/lipschitz-standardization

Implementation of the paper "Lipschitz standardization for multivariate learning"

Primary LanguagePythonMIT LicenseMIT

Lipschitz standardization

Paper

This repository contains an implementation of the paper Lipschitz standardization for multivariate learning. The implementation is mostly based on Pytorch and Ignite and the repository is self-contained, meaning that it includes the list of dependencies, code, and datasets needed to run the experiments of the paper.

How to run the code

Everything needed to run the experiments shown in the paper is contained in the script main.py.

A Conda environment.yml file is provided with all the dependencies needed to run the code. In order to install all the dependencies (assuming that Conda is already installed), just run conda env create -f environment.yml. A new environment called lip-std will appeared, to activate it execute conda activate lip-std.

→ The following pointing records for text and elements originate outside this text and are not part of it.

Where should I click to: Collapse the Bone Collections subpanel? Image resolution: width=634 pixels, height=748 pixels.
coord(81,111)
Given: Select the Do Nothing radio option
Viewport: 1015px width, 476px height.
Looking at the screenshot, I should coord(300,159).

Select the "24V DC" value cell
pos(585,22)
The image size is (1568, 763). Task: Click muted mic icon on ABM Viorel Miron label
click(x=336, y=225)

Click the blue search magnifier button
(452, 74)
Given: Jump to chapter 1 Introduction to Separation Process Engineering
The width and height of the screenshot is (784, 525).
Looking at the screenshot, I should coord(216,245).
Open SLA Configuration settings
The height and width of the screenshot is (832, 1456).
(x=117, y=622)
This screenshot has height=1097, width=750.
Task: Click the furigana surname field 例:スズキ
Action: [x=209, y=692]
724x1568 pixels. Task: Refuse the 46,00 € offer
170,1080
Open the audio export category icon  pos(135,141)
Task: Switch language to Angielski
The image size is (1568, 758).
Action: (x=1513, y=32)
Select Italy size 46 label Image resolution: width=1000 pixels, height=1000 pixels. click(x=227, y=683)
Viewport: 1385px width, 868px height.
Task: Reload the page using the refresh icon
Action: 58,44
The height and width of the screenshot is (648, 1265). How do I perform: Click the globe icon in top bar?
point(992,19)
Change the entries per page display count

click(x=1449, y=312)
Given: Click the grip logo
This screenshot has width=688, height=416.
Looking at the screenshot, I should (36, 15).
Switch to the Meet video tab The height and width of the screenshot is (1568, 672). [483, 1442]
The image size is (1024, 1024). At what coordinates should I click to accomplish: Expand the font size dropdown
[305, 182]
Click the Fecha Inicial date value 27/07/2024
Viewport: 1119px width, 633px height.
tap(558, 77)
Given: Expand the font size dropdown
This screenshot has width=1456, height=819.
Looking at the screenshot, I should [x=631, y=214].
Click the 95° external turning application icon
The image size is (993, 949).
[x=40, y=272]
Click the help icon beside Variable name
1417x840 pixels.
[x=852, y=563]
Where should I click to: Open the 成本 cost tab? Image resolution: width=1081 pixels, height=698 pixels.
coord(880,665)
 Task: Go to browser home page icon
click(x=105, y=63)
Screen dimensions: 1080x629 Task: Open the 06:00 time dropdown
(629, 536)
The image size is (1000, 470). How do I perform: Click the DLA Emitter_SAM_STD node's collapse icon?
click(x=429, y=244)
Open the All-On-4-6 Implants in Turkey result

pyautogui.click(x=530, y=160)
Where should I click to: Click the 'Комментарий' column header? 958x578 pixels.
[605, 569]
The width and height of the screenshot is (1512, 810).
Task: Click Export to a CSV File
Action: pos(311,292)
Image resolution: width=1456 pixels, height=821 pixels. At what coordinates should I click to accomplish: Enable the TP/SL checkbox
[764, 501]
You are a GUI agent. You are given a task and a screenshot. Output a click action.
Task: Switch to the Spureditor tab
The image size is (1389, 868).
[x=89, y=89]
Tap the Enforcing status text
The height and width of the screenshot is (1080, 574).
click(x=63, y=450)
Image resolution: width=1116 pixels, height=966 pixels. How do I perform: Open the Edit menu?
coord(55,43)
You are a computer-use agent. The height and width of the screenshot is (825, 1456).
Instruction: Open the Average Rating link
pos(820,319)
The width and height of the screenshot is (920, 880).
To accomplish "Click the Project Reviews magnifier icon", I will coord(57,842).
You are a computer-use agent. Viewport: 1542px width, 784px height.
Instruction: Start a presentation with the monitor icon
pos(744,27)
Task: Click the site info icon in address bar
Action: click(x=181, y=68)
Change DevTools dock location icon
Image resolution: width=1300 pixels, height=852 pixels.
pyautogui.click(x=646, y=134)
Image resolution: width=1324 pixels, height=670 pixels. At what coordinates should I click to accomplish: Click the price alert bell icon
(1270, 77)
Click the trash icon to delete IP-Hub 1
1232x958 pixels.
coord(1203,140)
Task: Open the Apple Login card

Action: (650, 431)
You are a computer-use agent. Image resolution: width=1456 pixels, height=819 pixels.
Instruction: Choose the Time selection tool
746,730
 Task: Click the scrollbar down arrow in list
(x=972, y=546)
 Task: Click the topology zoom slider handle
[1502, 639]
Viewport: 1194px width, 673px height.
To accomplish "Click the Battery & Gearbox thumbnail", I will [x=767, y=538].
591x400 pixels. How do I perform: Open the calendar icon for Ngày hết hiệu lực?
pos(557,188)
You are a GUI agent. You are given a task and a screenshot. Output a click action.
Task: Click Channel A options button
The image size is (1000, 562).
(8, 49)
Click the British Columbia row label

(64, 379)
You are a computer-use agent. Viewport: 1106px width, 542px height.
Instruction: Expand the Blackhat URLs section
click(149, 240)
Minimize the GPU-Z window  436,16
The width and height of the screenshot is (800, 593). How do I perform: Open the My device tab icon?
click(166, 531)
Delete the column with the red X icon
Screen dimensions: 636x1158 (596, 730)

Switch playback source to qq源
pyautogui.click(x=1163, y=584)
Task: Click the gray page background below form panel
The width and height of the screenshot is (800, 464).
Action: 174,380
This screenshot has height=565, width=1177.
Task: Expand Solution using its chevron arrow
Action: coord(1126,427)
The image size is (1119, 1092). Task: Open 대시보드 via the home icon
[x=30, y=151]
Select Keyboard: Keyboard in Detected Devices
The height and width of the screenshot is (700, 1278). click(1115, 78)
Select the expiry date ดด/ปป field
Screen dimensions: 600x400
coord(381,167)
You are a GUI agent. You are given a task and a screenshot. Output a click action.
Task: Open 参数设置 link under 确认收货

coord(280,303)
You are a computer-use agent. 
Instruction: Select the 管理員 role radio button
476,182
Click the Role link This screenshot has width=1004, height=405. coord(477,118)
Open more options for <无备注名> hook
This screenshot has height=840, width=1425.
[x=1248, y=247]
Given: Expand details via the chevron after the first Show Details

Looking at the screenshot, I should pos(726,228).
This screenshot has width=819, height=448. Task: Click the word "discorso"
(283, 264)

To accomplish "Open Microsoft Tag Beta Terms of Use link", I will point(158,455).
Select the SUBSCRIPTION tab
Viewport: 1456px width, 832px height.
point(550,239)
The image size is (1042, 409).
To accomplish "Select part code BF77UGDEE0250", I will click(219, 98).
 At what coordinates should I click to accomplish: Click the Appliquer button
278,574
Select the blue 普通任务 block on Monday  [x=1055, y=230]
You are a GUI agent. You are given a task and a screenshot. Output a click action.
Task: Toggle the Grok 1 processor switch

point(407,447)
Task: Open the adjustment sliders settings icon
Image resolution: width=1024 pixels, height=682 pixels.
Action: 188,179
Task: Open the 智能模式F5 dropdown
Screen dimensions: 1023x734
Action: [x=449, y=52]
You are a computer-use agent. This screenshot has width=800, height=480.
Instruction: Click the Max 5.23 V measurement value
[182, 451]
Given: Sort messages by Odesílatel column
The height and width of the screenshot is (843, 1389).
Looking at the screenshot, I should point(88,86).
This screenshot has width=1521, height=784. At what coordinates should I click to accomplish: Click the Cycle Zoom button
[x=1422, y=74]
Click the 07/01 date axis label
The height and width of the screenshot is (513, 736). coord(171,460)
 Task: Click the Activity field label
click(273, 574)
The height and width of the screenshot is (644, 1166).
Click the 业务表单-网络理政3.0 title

Running the algorithm is quite straightforward, a command line interface is provided and help is provided through

python main.py --help

As an example, we can run on the Breast dataset using the second mask that has 10% of missing data (located in dataset/Breast) by calling

python main.py -seed=7 -model=vae -dataset=datasets/Breast/ -miss-perc=10 -miss-suffix=2 -trick=gamma 

The previous command uses the Gamma trick (ours-gamma). Other options are -trick=bern for the Bernoulli trick (ours-bern) and -trick=none to only treat continuous variables (ours-none). Besides, standardization and normalization are supported via the -std-none and -max options. For example:

python main.py -seed=7 -model=vae -dataset=datasets/Breast/ -miss-perc=10 -miss-suffix=2 -std-none

For the sake of completeness, here is the output of the argument --help:

usage:  [-h] [-seed SEED] [-root ROOT] [-to-file] [-batch-size BATCH_SIZE]
        [-learning-rate LEARNING_RATE] [-max-epochs MAX_EPOCHS]
        [-print-every PRINT_EVERY] -model {mm,vae,mf}
        [-latent-size LATENT_SIZE] [-num-clusters NUM_CLUSTERS]
        [-hidden-size HIDDEN_SIZE] -dataset DATASET -miss-perc MISS_PERC
        -miss-suffix MISS_SUFFIX [-trick {gamma,bern,none}] [-max] [-std-none]

optional arguments:
  -h, --help            show this help message and exit
  -seed SEED
  -root ROOT            Output folder (default: results)
  -to-file              Redirect output to 'stdout.txt'
  -batch-size BATCH_SIZE
                        Batch size (default: 1024)
  -learning-rate LEARNING_RATE
                        Learning rate (default: 1e-2 if MF, 1e-3 otherwise)
  -max-epochs MAX_EPOCHS
                        Max epochs (default: as described in the appendix)
  -print-every PRINT_EVERY
                        Interval to print (default: 25)
  -model {mm,vae,mf}    Model to use: Mixture Model (mm), Matrix Factorization
                        (mf), or VAE (vae)
  -latent-size LATENT_SIZE
  -num-clusters NUM_CLUSTERS
  -hidden-size HIDDEN_SIZE
                        Size of the hidden layers (VAE)
  -dataset DATASET      Dataset to use (path to folder)
  -miss-perc MISS_PERC  Missing percentage
  -miss-suffix MISS_SUFFIX
                        Suffix of the missing percentage file
  -trick {gamma,bern,none}
                        Trick to use (if any)
  -max                  Normalize data
  -std-none             Standardize data